By Rob Pegoraro
Sunday, November 15, 2009
Some of the better ideas in the computing industry never make it into stores, and not because of expensive hardware, complex code or inadequate bandwidth. You can blame laws that keep otherwise desirable products off of the market.
Want a program to copy a DVD to your iPod? You can't pick one up in a shop, thanks to the 1998 vintage Digital Millennium Copyright Act. The DMCA bans that software, along with other tools that might help you use movie downloads, e-books and other "protected" files in ways not specifically allowed by their vendors.
We may be watching a sequel to the DMCA story today. An international copyright agreement, negotiated under unusual secrecy, could impose a further round of restrictions on our use of digital technology.
This Anti-Counterfeiting Trade Agreement, or ACTA, represents an attempt by the United States and other countries to set common rules for violations of intellectual-property laws. The United States hopes to use ACTA to export its laws, but in the process it might have to import others.
It's difficult to talk about ACTA without using words such as "may," "could" and "might" because of how little has been disclosed about it. The nations involved -- including Japan, South Korea, Canada and the members of the European Union -- have agreed to post little beyond topics that the agreement should address.
The Bush and Obama administrations have cited national security concerns to justify withholding further information.

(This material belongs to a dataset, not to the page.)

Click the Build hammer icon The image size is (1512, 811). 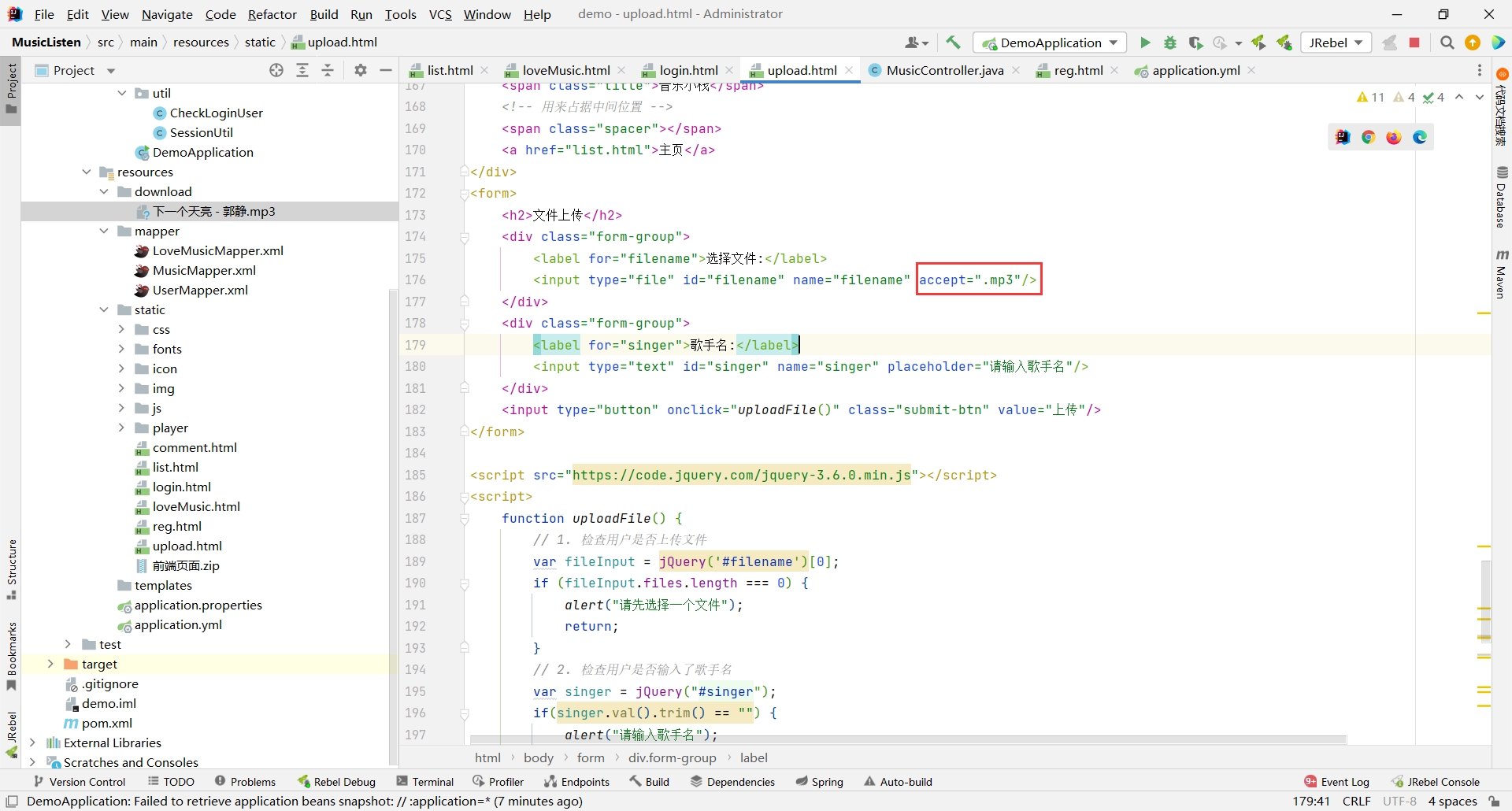(x=953, y=43)
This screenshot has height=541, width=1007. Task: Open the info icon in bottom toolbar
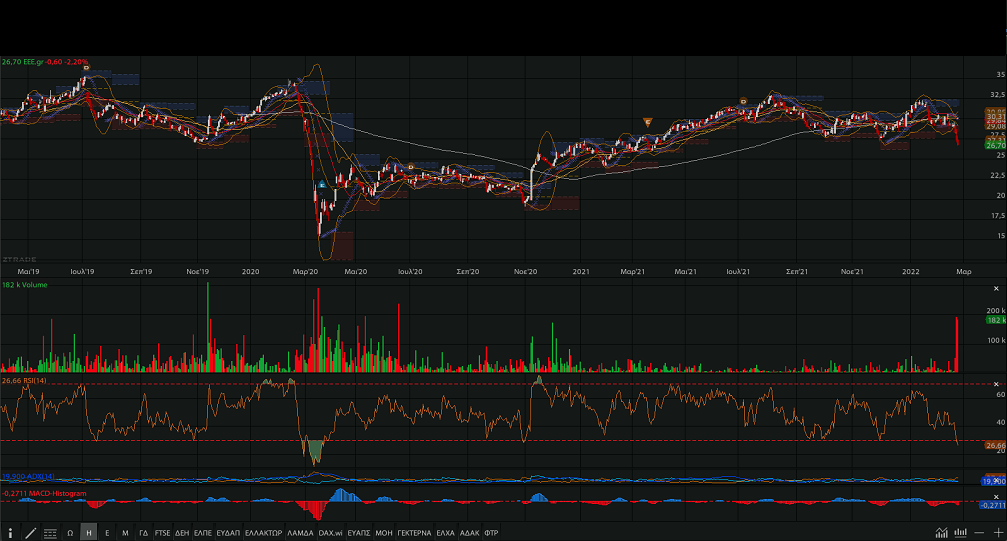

They have revealed ACTA texts only to selected individuals (few representing consumer interests) who sign non-disclosure agreements.
Congress, meanwhile, has no say, as ACTA is being written as an "executive agreement," not a treaty that would require Senate ratification.
Much information about ACTA has come from leaked documents posted to such sites as http://wikileaks.org; other details have been pried out through Freedom of Information Act requests by such groups as the Electronic Frontier Foundation and Knowledge Ecology International.
You can weave these scraps into a frightening future in which a site like YouTube couldn't stay in business and allegations of file sharing could lead your Internet provider to kick you offline.
The reality of ACTA doesn't seem that bad: Many of the provisions attacked by critics are part of U.S. law and such bilateral free-trade deals as the pending agreement between the United States and South Korea. But it's bad enough.
ACTA's first problem lies in the idea of making the DMCA a world standard. Globalizing that law's ban on circumventing digital locks would do no favors for people elsewhere. But it would also cement the DMCA's status at home, making it harder to fix its user-hostile provisions.
More important, the ACTA talks would be a rare negotiation if they resulted in one state giving up nothing in return for every other state accepting its ideas.
A U.S. trade official who spoke on the condition of anonymity emphasized that the government's proposals for ACTA color within the lines of existing U.S. laws. But trying to globalize them invites fine-print changes in emphasis or detail that could lead to changes in their enforcement here.
Consider the notion of "graduated response," the idea that Internet providers should discipline or disconnect users who keep sharing movies or music. The DMCA allows for that, but ACTA could increase incentives for Internet providers to act as copyright cops. We can't know for sure without seeing ACTA's text.
Free-trade agreements and ACTA's agenda include stopping counterfeit copyrighted works at borders. The trade official said the United State wants to exempt travelers from mandatory searches of iPods or laptops -- let's set aside the risk of overreach by law enforcement at airports -- but we won't know how much privacy to expect without seeing ACTA's text.
And free-trade deals and ACTA call for more rigorous mandatory penalties, including jail time. But it's tough to gauge how inflexible those punishments might be without seeing ACTA's text.
The U.S. trade official, when asked how ACTA's secrecy squared with President Obama's pledges of open government, said the administration is working to open the process further.
But more official blog posts and news releases won't suffice. An agreement this sweeping won't get far without public debate. Just ask one of the biggest advocates of stronger copyright laws, the Motion Picture Association of America. In a statement sent by its press office, chief policy officer Greg Frazier wrote that "clearly anything other than making the text public will not satisfy the ACTA naysayers," adding that "we will encourage the U.S. government" to do so.
The fair way to craft a deal like this in the daylight. When the United Nations' World Intellectual Property Organization proposes to write new treaties, it does so in public, publishing drafts and allowing outside parties to report on the progress of talks.
If ACTA's ground rules don't allow that, it's time to scrap this project -- before we inflict a 1.1 version of the DMCA on ourselves and the world.